Investigation finds mobile phones of human rights defenders were hacked multiple times
The plight of women’s rights campaigners in Bahrain and Jordan is in the spotlight after new revelations that two prominent female activists were hacked multiple times by countries using NSO Group spyware.
Ebtisam al-Saegh in 2017. Photograph: LuaLuaTV
An investigation by the human rights group Front Line Defenders (FLD) and the digital rights non-profit group Access Now found that the mobile phones of Ebtisam al-Saegh, a Bahraini human rights defender, and Hala Ahed Deeb, who works with human rights and feminist groups in Jordan, had been hacked using NSO’s Pegasus spyware.
Both women said the discoveries, which were confirmed by security researchers at the University of Toronto’s Citizen Lab, felt like life-changing violations of their privacy, underscoring how such attacks against women were “particularly grievous” given how sensitive information could be weaponised against them.
“Since they discovered their phones were infected, they have each been living in a state of daily anxiety and fear. They are especially afraid of the possibility of exposing other female activists and victims they work with, and concerned that their families and friends are now at risk,” FLD and Access Now said.
According to Citizen Lab’s analysis, al-Saegh’s mobile device was found to have been hacked at least eight times between August and November 2019 using NSO spyware. It followed various incidents in which al-Saegh, who works for Salam for Democracy and Human Rights, was harassed by Bahraini authorities, including being summoned to a Muharraq police station, being interrogated, physically and sexually assaulted, and threatened with rape if she did not stop her activism, FLD and Access Now said.
Al-Saegh said the knowledge that she had been hacked put her in a state of “daily fear and terror” and had taken away a sense of security she had felt within her own home, because she now felt her phone was “spying” on her at all times.
“Home used to be the only safe space for me, a place for personal freedom where I can take off the veil and exercise my religious and social freedoms without limits,” she said in a statement shared by FLD. “The fear has restricted my work. I am constantly anxious and afraid that I have put others at risk because of their contact with me.”
When it is successfully deployed against a mobile phone, Pegasus can intercept a mobile user’s messages and photographs, track their location and turn the phone into a remote listening device.
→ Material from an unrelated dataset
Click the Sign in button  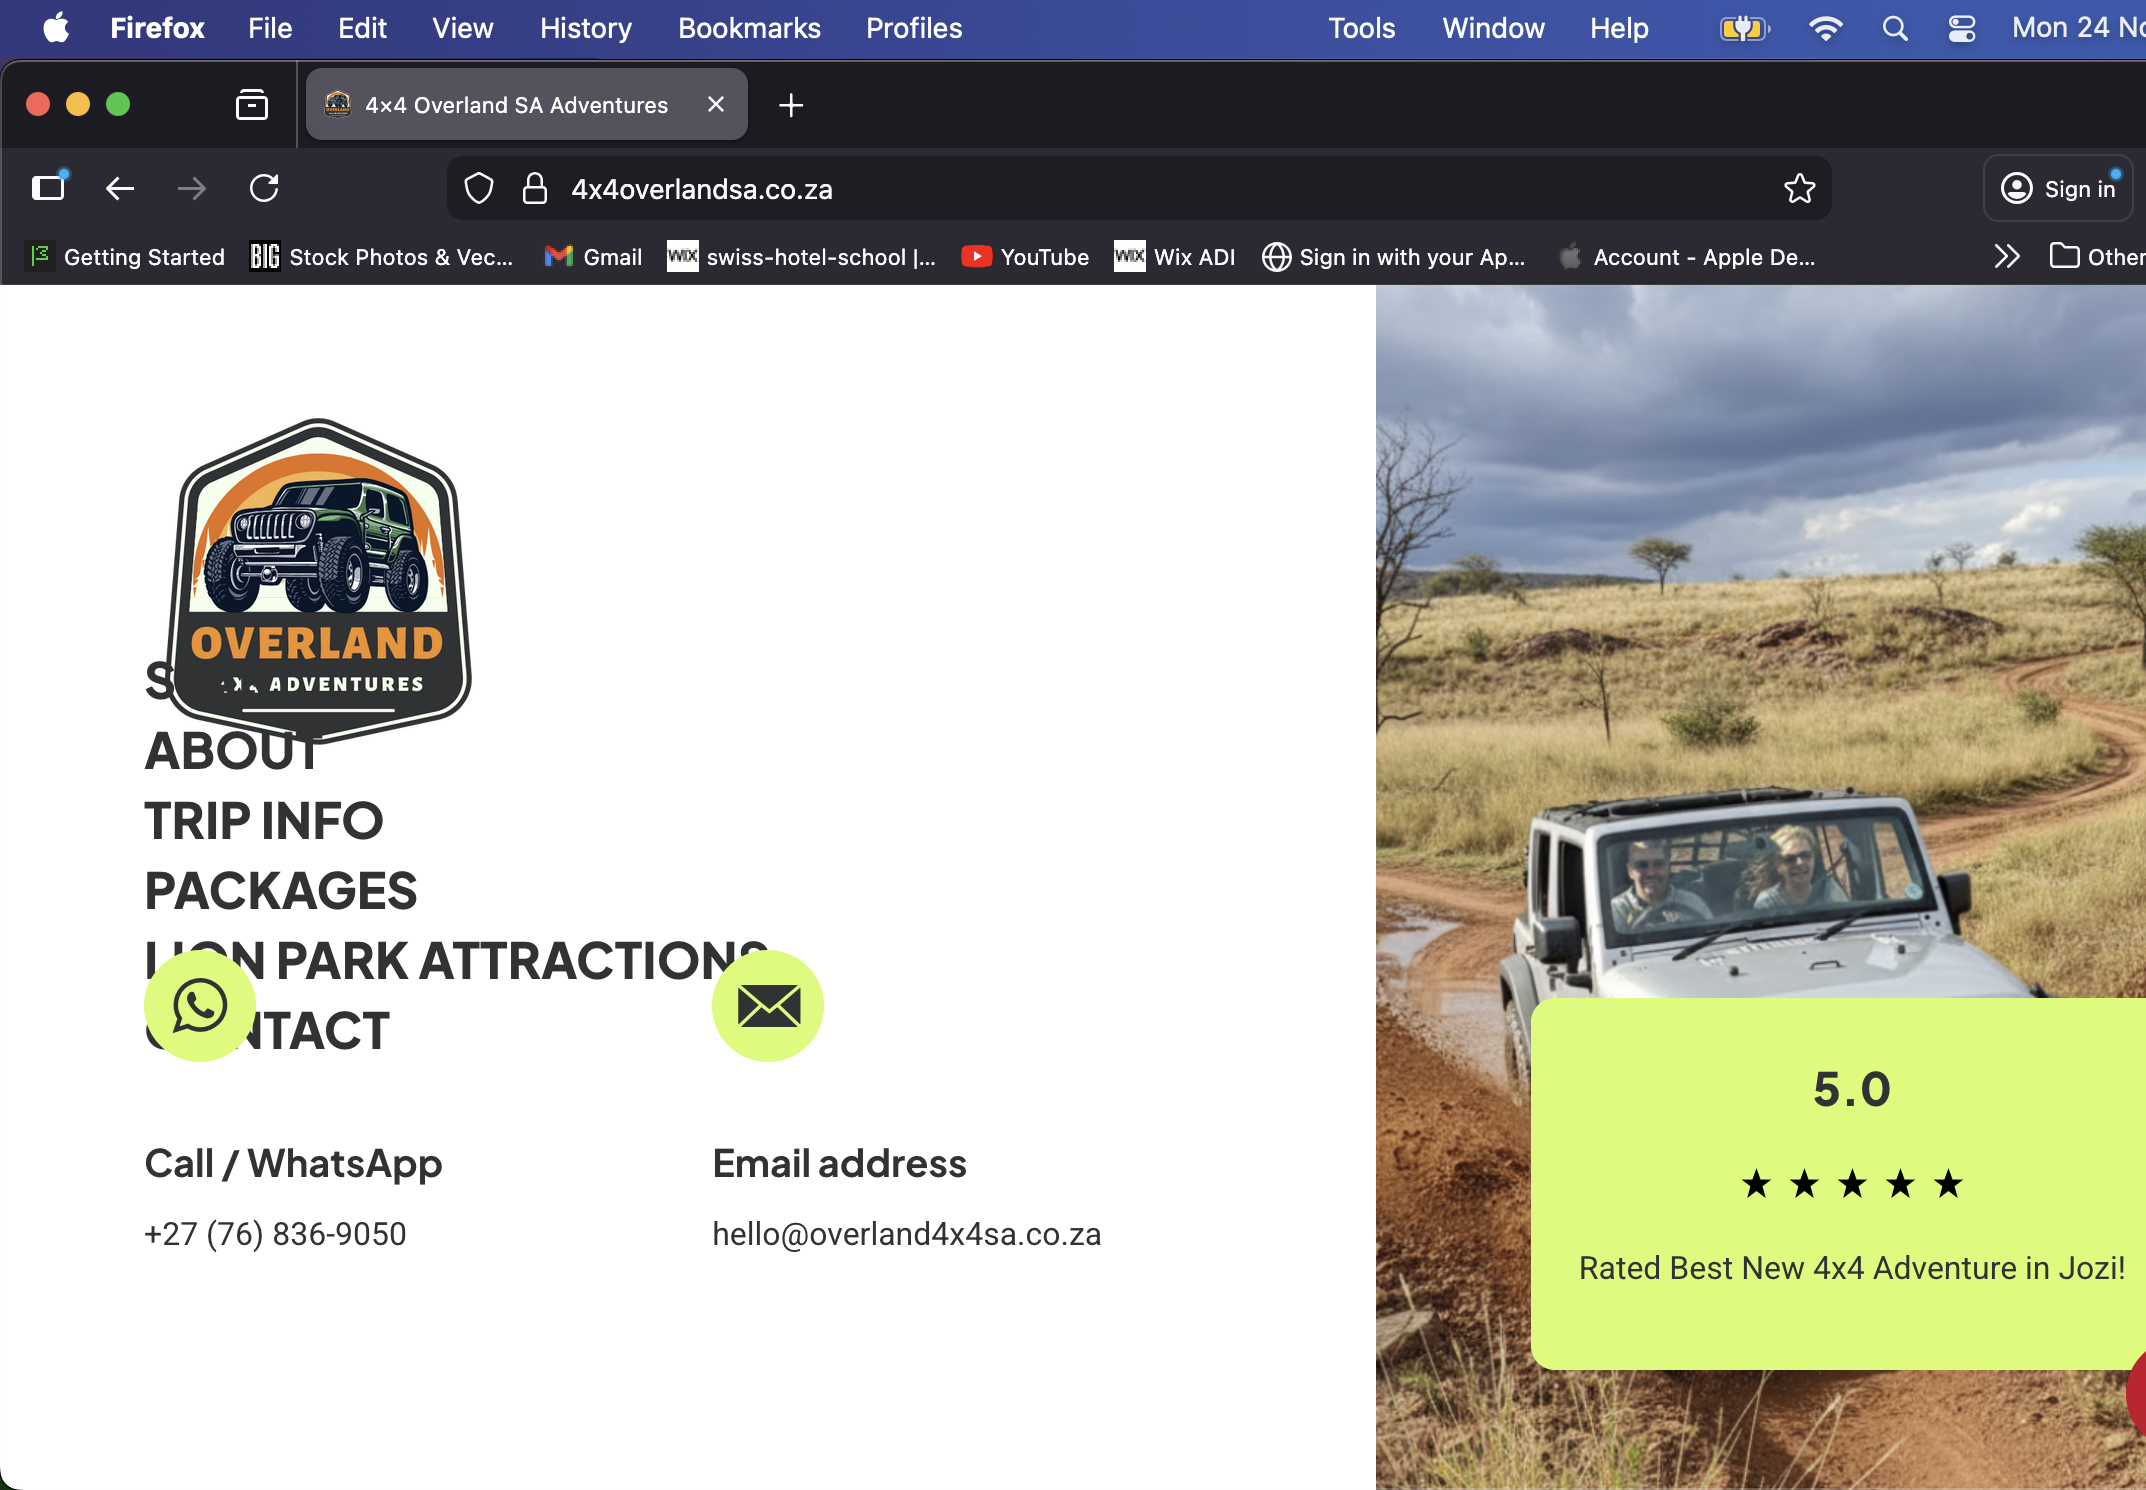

NSO has said that its software is licensed to be used by client countries against suspected terrorists and other serious criminals, and that it investigates credible allegations of abuse by its clients.
A spokesperson for NSO said: “We cannot directly comment on a report we haven’t seen, nor investigate based on names received in a press inquiry.”
The spokesperson added: “NSO’s firm stance on these issues is that the use of cyber tools in order to monitor dissidents, activists and journalists, regardless of their gender, is a severe misuse of any technology and goes against the desired use of such critical tools. The international community should have zero tolerance policy towards such acts, therefore a global regulation is needed. NSO has proven in the past it has zero tolerance for these types of misuse, by terminating multiple contracts.”
The discovery of spyware on the two activists’ phones follows multiple reports of other female activists and journalists who have been targeted in the past, including the late Emirati activist Alaa Al-Siddiq, and the Al Jazeera broadcast journalist Ghada Oueiss.
Researchers confirmed that Deeb’s mobile device was infected with Pegasus in March 2021. Deeb said the hacking had made her feel “violated, naked, and with no dignity”.
“I have often said that I have nothing to hide, but I realised that privacy in itself is my right,” she said in a statement that was shared by FLD.
She added: “I do not communicate with my friends and I avoid talking on the phone as much as I can. I practise a kind of self-censorship sometimes when I wonder what behaviours would provoke those who hacked my phone?”